POPs is a group of chemicals which includes many pesticides such as dieldrin, DDT, toxaphene and chlordane and several industrial chemical products or byproducts including polychlorinated biphenyls, or PCBs, dioxins and furans.
In their commentary, Jones and Griffin cite peer reviewed research which demonstrates a strong relationship between the levels of POPs in blood, particularly organochlorine compounds, and the risk of type 2 diabetes.
"Of course correlation does not automatically imply causation," says Dr. Jones. “But if there is indeed a link, the health implications could be tremendous."

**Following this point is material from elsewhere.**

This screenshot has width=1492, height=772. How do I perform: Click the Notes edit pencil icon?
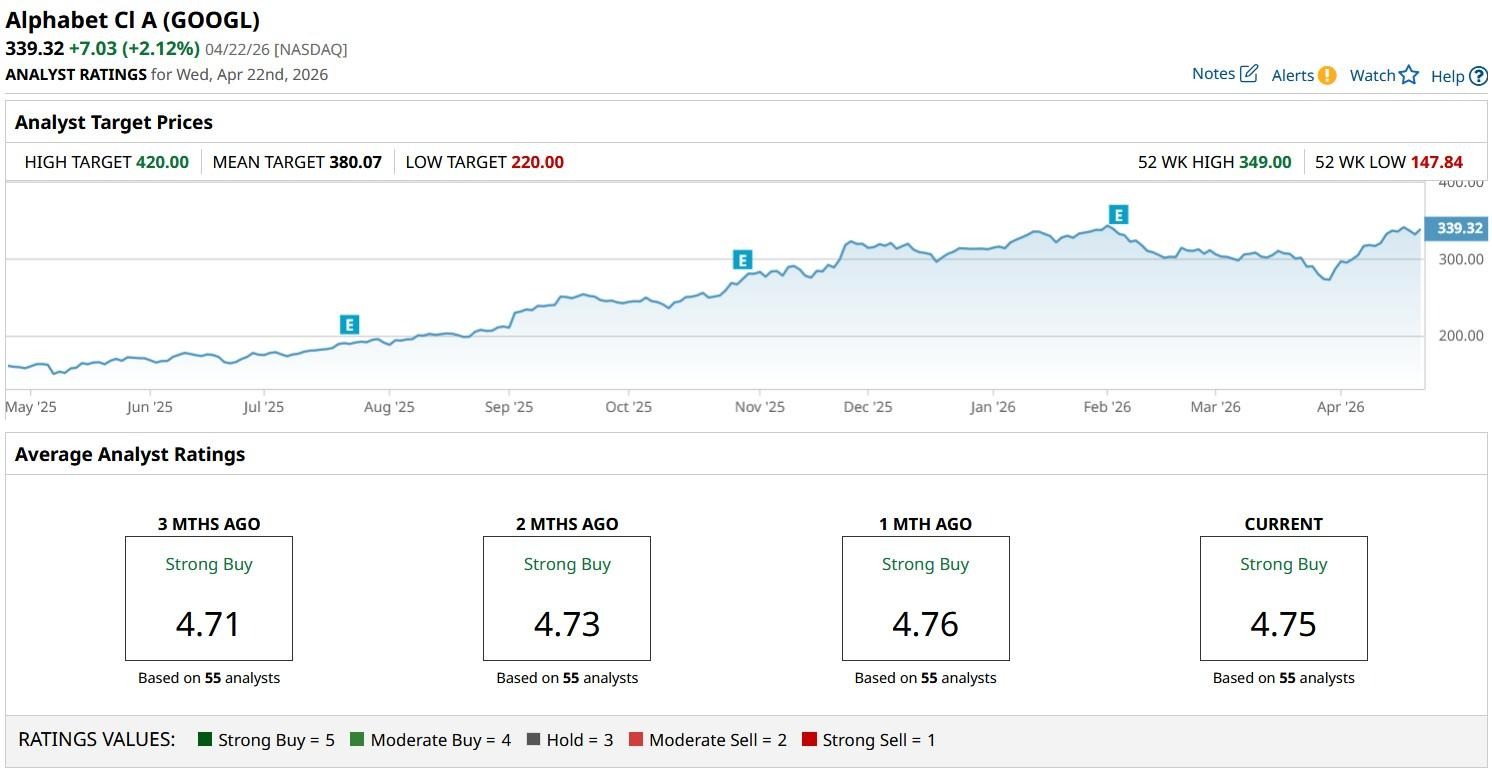point(1248,74)
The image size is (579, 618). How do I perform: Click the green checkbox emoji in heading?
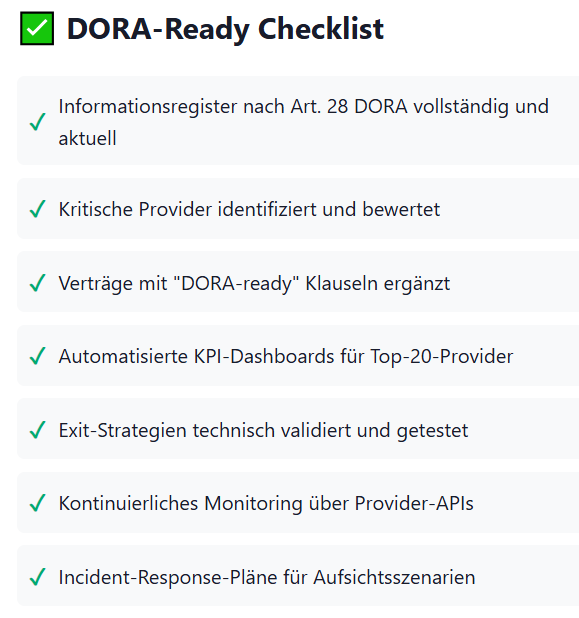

"At present there is very limited information," he said. "Research into adult onset diabetes currently focuses on genetics and obesity; there has been almost no consideration for the possible influence of environmental factors such as pollution."
Pesticide is sprayed on vegetables (Photo courtesy Department of Environmental and Molecular Toxicology,U. North Carolina)

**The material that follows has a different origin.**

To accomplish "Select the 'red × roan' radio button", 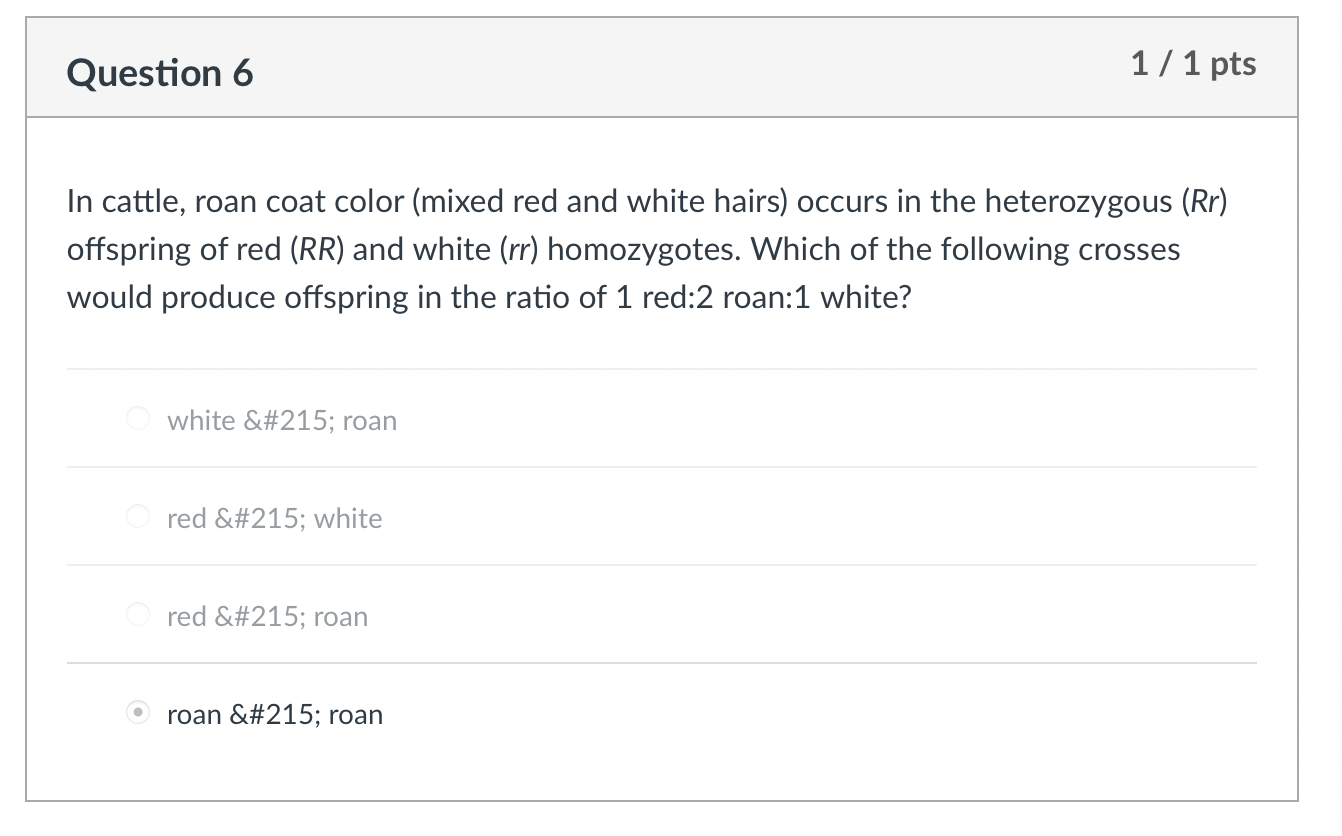I will click(x=137, y=614).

People with high levels of POPs in their blood are more likely to develop insulin resistance, a precursor for type 2 diabetes, according to a study by researchers in Korea that is cited by Jones and Griffin.
Previous research by the same group found a link between POPs and type 2 diabetes. This study confirms that background exposure to chemicals such as organochlorine pesticides and PCBs is also associated with insulin resistance among people who do not yet have diabetes.

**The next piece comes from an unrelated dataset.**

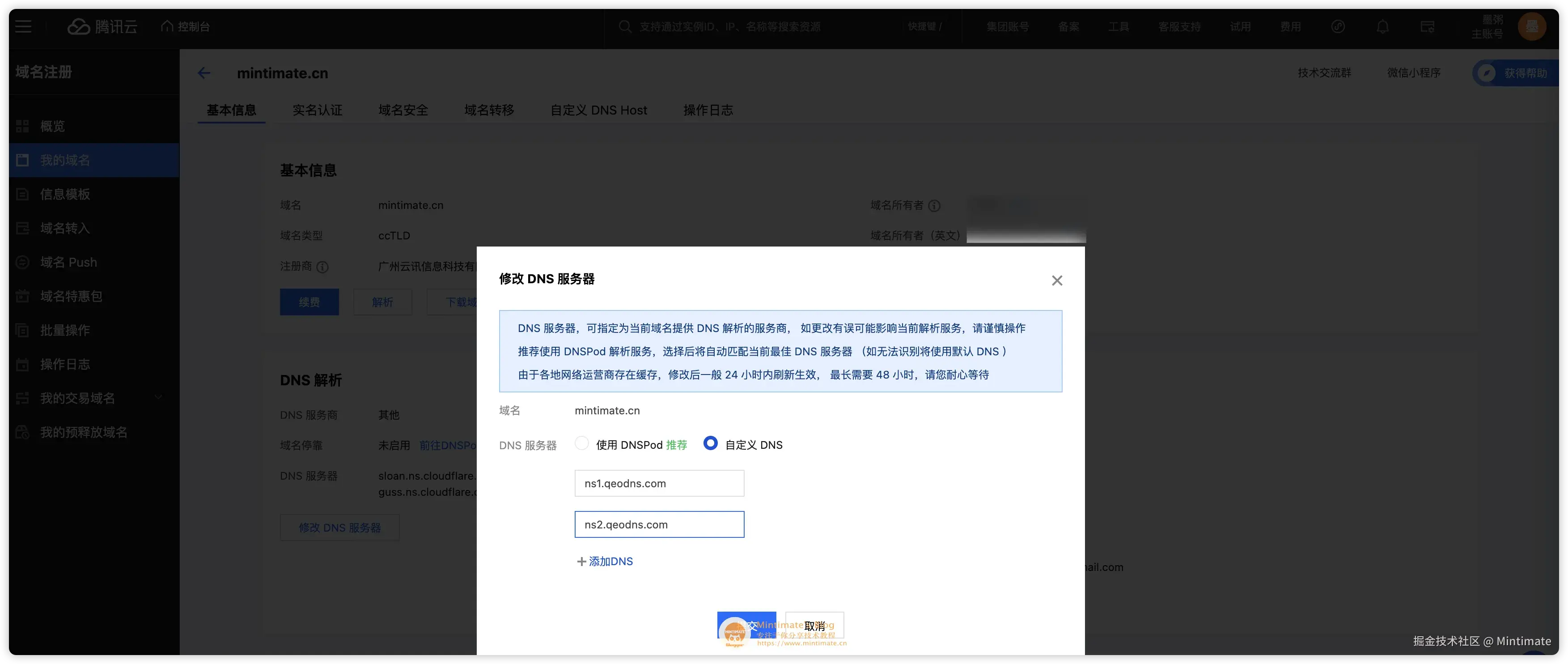1568x664 pixels.
Task: Click the blue 续费 button
Action: 309,302
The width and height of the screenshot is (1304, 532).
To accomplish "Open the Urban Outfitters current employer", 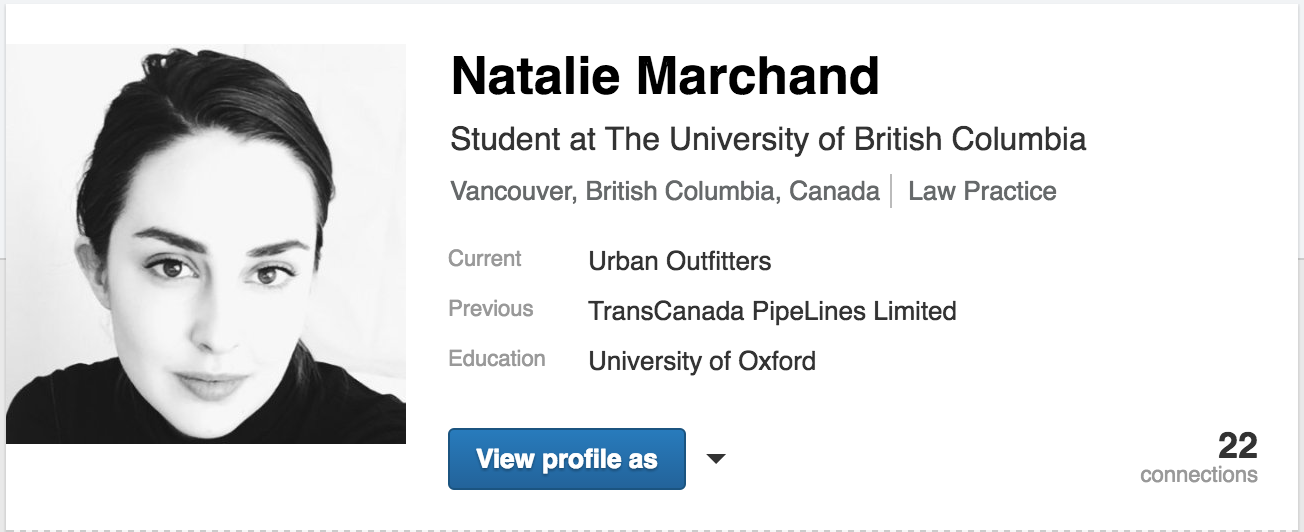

The Korean scientists found that people were more at risk of diabetes if they were thin with high levels of POPs in their blood than if they were overweight but with low levels of POPs.
Dr. Jones said, "I think research should be carried out to first test the hypothesis that POPs exposure can cause diabetes, perhaps using cell or tissue cultures, so we know for sure if this can occur."
"Assuming POPs can have this effect, the next step would be to try and develop a method of treatment for those people who might be affected," he said.
POPs came into prominence as effective pesticides with the introduction of DDT in the 1940s. But many of these chemicals, including DDT, fell out of favor after they were blamed for the declining number of wild birds and other animals and the possible negative human health effects.
The Stockholm Convention, an international treaty banning a dozen of the world's most dangerous POPs that took effect in May 2004 has helped reduce exposures, but many such chemicals remain in use and even those that have been banned may linger in the environment for years.
Once released, POPs can travel long distances in the atmosphere before they are deposited on land or in water. Humans can be exposed to POPs through diet, occupational accidents and the environment.
As these compounds biodegrade slowly, they continue to find their way into the food chain and ultimately into the blood streams of individuals even though many of these toxins were banned many years ago.
For example, chlordane was banned two decades ago in the United States but continues to be present at high levels in the U.S. food supply.
Because these compounds are fat soluble, they can persist in body fat for very long periods of time following exposure.
It is well documented that significant exposure to POPs can cause negative health effects. The U.S. Environmental Protection Agency states that the pesticide chlordane, for example, can cause cancer, can lead to behavioral disorders in children if exposed before birth or while nursing, and harms the endocrine system, nervous system, digestive system, and liver.
But to date, the link between POPs and type 2 diabetes has only been suggested, not confirmed.
Type 2 diabetes is the most common form of diabetes. In type 2 diabetes, either the body does not produce enough of the hormone insulin or the cells ignore the insulin.
Insulin is necessary for the body to be able to use glucose for energy. When people eat, the body breaks down sugars and starches in the food into glucose, the basic fuel for the body's cells.
Insulin carries the glucose from the blood into the cells. When glucose builds up in the blood instead of going into cells, the cells may be starved for energy. Over time, high blood glucose levels may damage the eyes, kidneys, nerves or heart.
The article by Jones and Griffin, "Environmental pollution and diabetes: A neglected relationship," appears in today's edition of the "Lancet."